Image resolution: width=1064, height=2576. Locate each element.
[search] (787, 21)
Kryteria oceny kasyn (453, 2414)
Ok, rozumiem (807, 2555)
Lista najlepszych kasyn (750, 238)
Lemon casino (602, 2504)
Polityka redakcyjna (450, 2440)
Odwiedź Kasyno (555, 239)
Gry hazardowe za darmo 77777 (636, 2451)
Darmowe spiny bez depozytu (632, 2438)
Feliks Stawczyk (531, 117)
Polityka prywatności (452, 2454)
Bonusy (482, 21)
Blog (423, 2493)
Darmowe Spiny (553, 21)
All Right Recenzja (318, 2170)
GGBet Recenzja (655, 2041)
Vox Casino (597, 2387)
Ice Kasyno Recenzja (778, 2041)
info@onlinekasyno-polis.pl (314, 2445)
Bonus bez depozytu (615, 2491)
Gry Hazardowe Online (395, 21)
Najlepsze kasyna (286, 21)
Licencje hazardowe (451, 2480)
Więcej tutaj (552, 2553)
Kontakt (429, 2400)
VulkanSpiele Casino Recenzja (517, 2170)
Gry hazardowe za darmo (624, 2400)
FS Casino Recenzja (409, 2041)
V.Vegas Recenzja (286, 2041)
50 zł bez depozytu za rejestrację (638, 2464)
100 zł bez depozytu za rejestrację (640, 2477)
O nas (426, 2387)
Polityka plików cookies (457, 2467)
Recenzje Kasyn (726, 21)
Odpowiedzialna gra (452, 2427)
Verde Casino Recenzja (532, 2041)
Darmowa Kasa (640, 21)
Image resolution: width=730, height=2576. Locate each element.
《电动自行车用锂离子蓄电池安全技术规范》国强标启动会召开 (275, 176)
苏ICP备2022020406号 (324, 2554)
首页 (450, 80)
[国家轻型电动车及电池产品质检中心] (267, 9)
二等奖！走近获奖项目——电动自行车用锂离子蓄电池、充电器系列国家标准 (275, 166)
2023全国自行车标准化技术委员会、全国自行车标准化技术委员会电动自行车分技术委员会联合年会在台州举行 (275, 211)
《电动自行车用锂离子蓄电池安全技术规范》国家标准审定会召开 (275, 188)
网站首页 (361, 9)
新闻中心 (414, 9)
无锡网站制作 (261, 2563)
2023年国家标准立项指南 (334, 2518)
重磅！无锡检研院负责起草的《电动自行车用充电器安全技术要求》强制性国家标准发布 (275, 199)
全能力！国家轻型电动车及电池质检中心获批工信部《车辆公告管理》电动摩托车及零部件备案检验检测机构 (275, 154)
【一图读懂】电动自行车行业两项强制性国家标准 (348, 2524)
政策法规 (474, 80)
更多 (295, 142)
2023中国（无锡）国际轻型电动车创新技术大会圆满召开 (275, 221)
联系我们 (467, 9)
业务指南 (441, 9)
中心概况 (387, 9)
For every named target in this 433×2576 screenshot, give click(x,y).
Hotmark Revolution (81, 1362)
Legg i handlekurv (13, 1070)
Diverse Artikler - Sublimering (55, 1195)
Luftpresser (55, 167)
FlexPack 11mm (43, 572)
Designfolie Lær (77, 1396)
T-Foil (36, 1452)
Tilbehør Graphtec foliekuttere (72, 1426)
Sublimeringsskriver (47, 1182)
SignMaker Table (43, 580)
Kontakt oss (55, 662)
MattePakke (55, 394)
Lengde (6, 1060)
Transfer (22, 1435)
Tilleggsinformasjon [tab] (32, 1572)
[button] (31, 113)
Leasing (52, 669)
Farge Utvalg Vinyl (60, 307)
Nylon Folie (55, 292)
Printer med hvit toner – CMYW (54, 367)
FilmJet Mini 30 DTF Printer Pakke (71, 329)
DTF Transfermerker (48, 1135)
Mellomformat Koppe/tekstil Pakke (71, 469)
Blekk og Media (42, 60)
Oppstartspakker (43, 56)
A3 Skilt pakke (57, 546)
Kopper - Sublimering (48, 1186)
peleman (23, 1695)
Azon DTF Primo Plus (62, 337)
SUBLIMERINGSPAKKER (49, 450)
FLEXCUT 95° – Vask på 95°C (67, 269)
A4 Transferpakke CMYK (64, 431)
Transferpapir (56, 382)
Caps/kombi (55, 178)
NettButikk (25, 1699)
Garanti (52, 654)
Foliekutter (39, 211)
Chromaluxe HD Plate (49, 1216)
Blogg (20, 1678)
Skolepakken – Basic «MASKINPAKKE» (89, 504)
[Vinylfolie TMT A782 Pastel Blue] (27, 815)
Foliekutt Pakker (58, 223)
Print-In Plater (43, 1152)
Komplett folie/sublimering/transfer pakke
------------
→ REQUIREMENT
All of the data must be returned exactly.

→ THE COMPLETED TASK
Image resolution: width=1064, height=2576. Locate each element.
[search] (787, 21)
Kryteria oceny kasyn (453, 2414)
Ok, rozumiem (807, 2555)
Lista najlepszych kasyn (750, 238)
Lemon casino (602, 2504)
Polityka redakcyjna (450, 2440)
Odwiedź Kasyno (555, 239)
Gry hazardowe za darmo 77777 (636, 2451)
Darmowe spiny bez depozytu (632, 2438)
Feliks Stawczyk (531, 117)
Polityka prywatności (452, 2454)
Bonusy (482, 21)
Blog (423, 2493)
Darmowe Spiny (553, 21)
All Right Recenzja (318, 2170)
GGBet Recenzja (655, 2041)
Vox Casino (597, 2387)
Ice Kasyno Recenzja (778, 2041)
info@onlinekasyno-polis.pl (314, 2445)
Bonus bez depozytu (615, 2491)
Gry Hazardowe Online (395, 21)
Najlepsze kasyna (286, 21)
Licencje hazardowe (451, 2480)
Więcej tutaj (552, 2553)
Kontakt (429, 2400)
VulkanSpiele Casino Recenzja (517, 2170)
Gry hazardowe za darmo (624, 2400)
FS Casino Recenzja (409, 2041)
V.Vegas Recenzja (286, 2041)
50 zł bez depozytu za rejestrację (638, 2464)
100 zł bez depozytu za rejestrację (640, 2477)
O nas (426, 2387)
Polityka plików cookies (457, 2467)
Recenzje Kasyn (726, 21)
Odpowiedzialna gra (452, 2427)
Verde Casino Recenzja (532, 2041)
Darmowa Kasa (640, 21)
Image resolution: width=730, height=2576. Locate each element.
《电动自行车用锂离子蓄电池安全技术规范》国强标启动会召开 (275, 176)
苏ICP备2022020406号 (324, 2554)
首页 (450, 80)
[国家轻型电动车及电池产品质检中心] (267, 9)
二等奖！走近获奖项目——电动自行车用锂离子蓄电池、充电器系列国家标准 (275, 166)
2023全国自行车标准化技术委员会、全国自行车标准化技术委员会电动自行车分技术委员会联合年会在台州举行 (275, 211)
《电动自行车用锂离子蓄电池安全技术规范》国家标准审定会召开 (275, 188)
网站首页 (361, 9)
新闻中心 (414, 9)
无锡网站制作 (261, 2563)
2023年国家标准立项指南 (334, 2518)
重磅！无锡检研院负责起草的《电动自行车用充电器安全技术要求》强制性国家标准发布 (275, 199)
全能力！国家轻型电动车及电池质检中心获批工信部《车辆公告管理》电动摩托车及零部件备案检验检测机构 (275, 154)
【一图读懂】电动自行车行业两项强制性国家标准 (348, 2524)
政策法规 (474, 80)
更多 (295, 142)
2023中国（无锡）国际轻型电动车创新技术大会圆满召开 (275, 221)
联系我们 (467, 9)
业务指南 (441, 9)
中心概况 (387, 9)
For every named target in this 433×2576 screenshot, give click(x,y).
Hotmark Revolution (81, 1362)
Legg i handlekurv (13, 1070)
Diverse Artikler - Sublimering (55, 1195)
Luftpresser (55, 167)
FlexPack 11mm (43, 572)
Designfolie Lær (77, 1396)
T-Foil (36, 1452)
Tilbehør Graphtec foliekuttere (72, 1426)
Sublimeringsskriver (47, 1182)
SignMaker Table (43, 580)
Kontakt oss (55, 662)
MattePakke (55, 394)
Lengde (6, 1060)
Transfer (22, 1435)
Tilleggsinformasjon [tab] (32, 1572)
[button] (31, 113)
Leasing (52, 669)
Farge Utvalg Vinyl (60, 307)
Nylon Folie (55, 292)
Printer med hvit toner – CMYW (54, 367)
FilmJet Mini 30 DTF Printer Pakke (71, 329)
DTF Transfermerker (48, 1135)
Mellomformat Koppe/tekstil Pakke (71, 469)
Blekk og Media (42, 60)
Oppstartspakker (43, 56)
A3 Skilt pakke (57, 546)
Kopper - Sublimering (48, 1186)
peleman (23, 1695)
Azon DTF Primo Plus (62, 337)
SUBLIMERINGSPAKKER (49, 450)
FLEXCUT 95° – Vask på 95°C (67, 269)
A4 Transferpakke CMYK (64, 431)
Transferpapir (56, 382)
Caps/kombi (55, 178)
NettButikk (25, 1699)
Garanti (52, 654)
Foliekutter (39, 211)
Chromaluxe HD Plate (49, 1216)
Blogg (20, 1678)
Skolepakken – Basic «MASKINPAKKE» (89, 504)
[Vinylfolie TMT A782 Pastel Blue] (27, 815)
Foliekutt Pakker (58, 223)
Print-In Plater (43, 1152)
Komplett folie/sublimering/transfer pakke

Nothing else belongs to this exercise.